— start of RECORDS SHOWN —
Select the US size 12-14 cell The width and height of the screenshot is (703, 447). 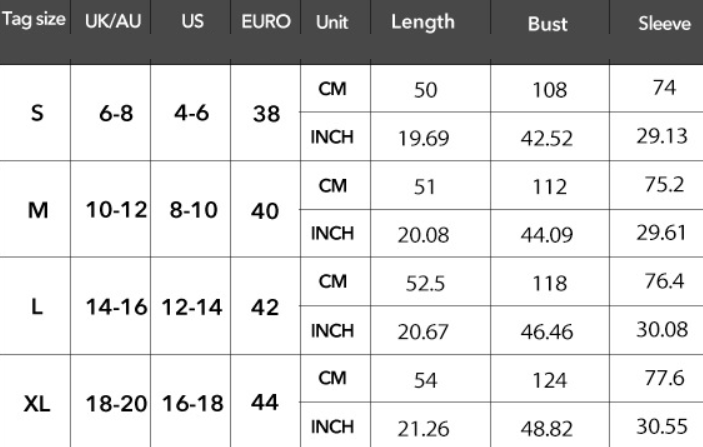pos(189,308)
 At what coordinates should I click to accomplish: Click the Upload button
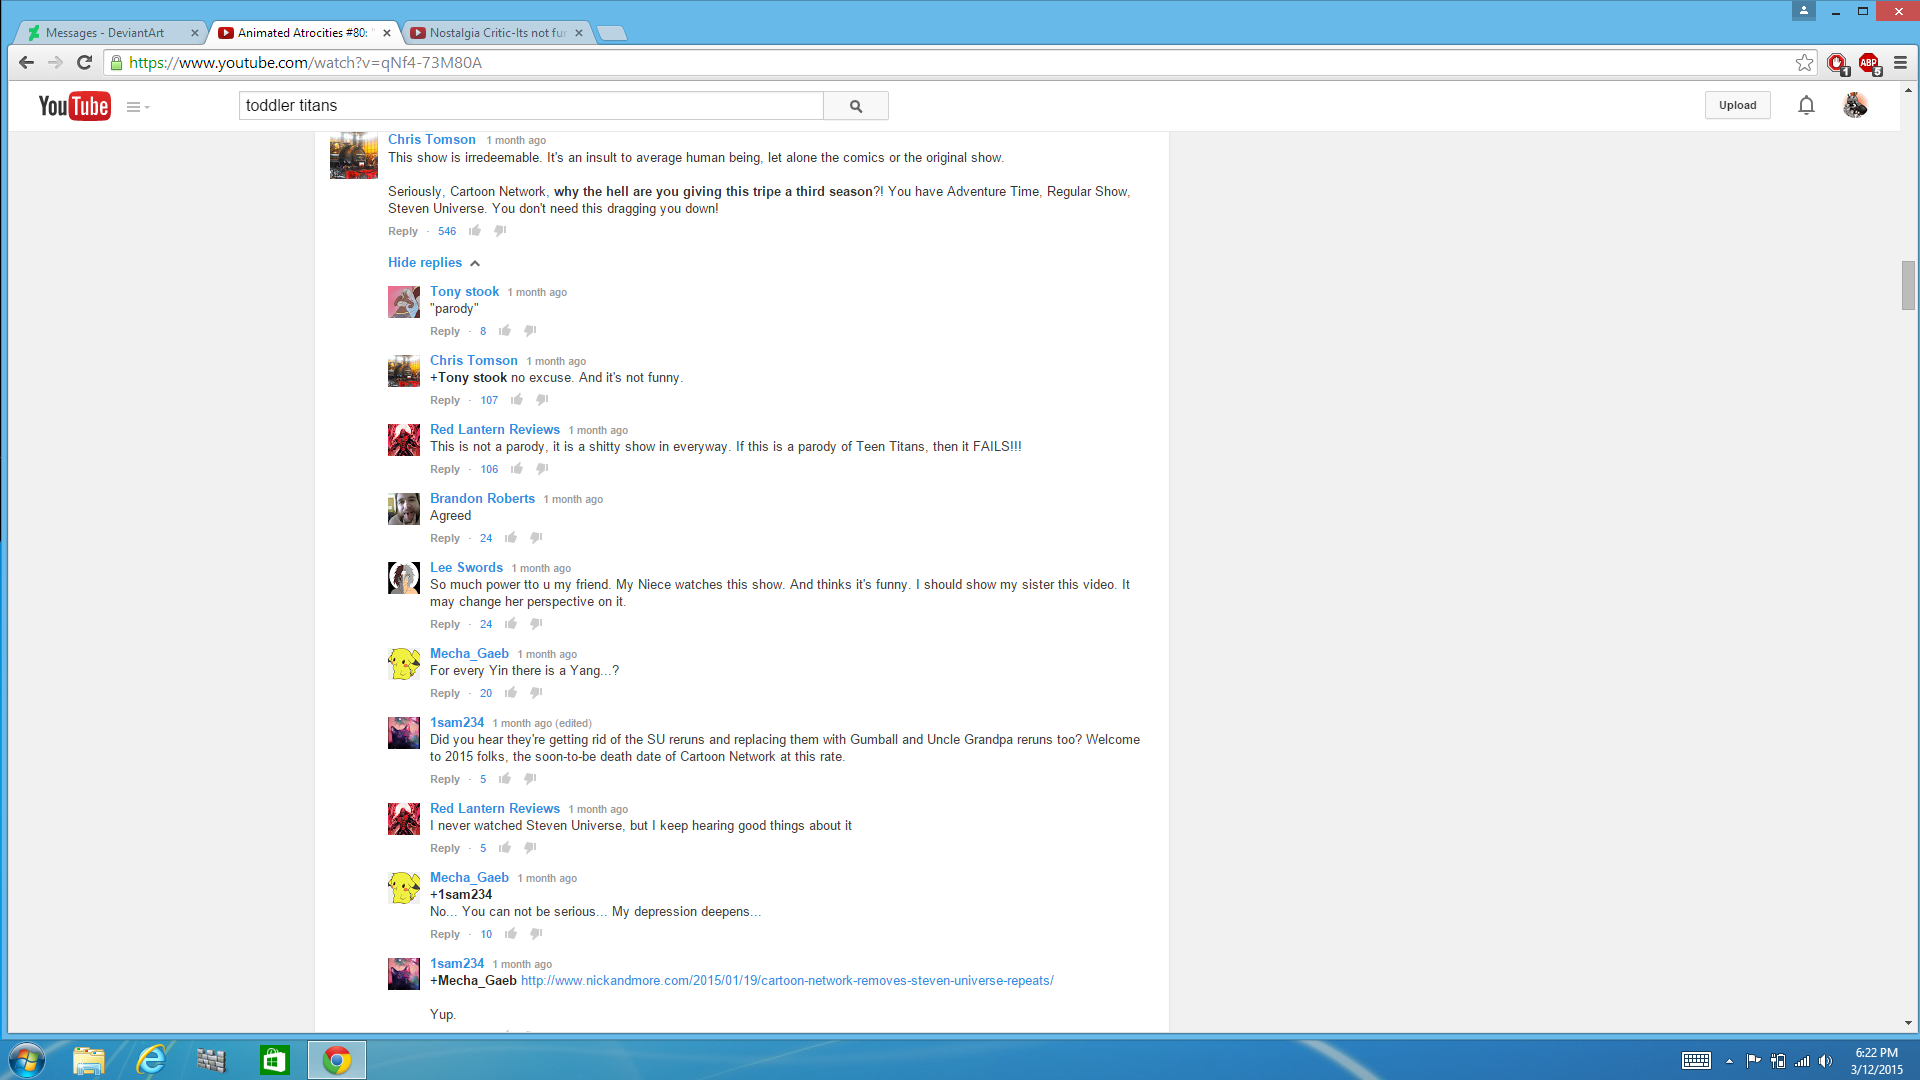[1737, 105]
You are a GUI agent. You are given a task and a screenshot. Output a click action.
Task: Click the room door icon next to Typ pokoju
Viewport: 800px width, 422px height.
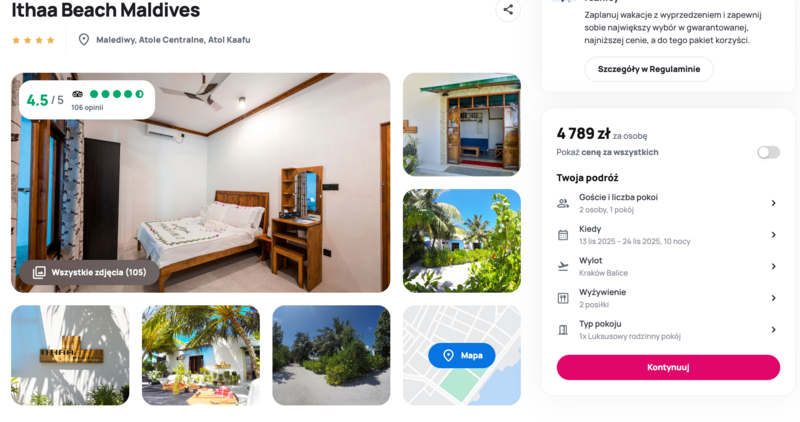pyautogui.click(x=563, y=330)
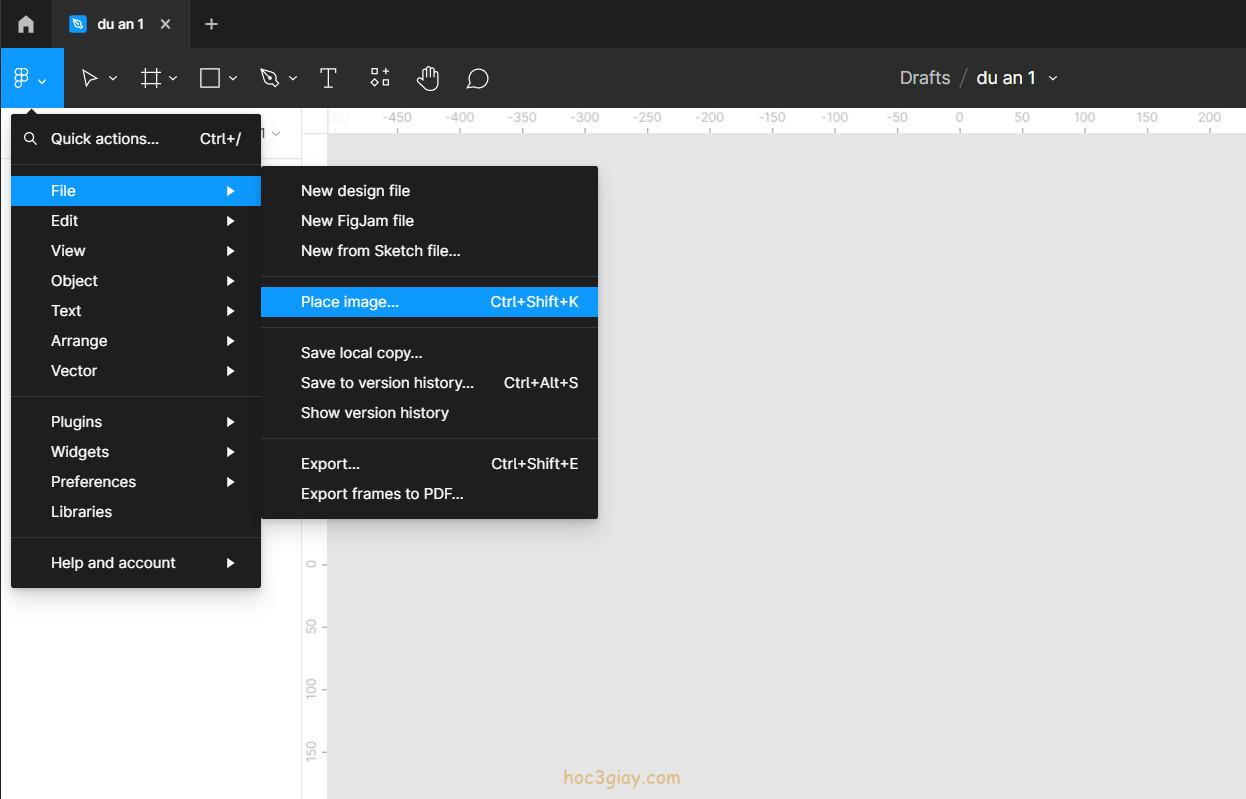Screen dimensions: 1246x799
Task: Click the Figma main menu icon
Action: 22,78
— end of RECORDS SHOWN —
= AIM =
Could you quote the lines starting at the one that contains "You are a GUI" and ending at the last line, both included? Leave the pictures out of your answer.

= THE COMPLETED TASK =
You are a GUI agent. You are given a task and a screenshot. Output a click action.
Task: Click the room door icon next to Typ pokoju
Viewport: 800px width, 422px height.
pyautogui.click(x=563, y=330)
Screen dimensions: 1246x799
Task: Click the Figma main menu icon
Action: 22,78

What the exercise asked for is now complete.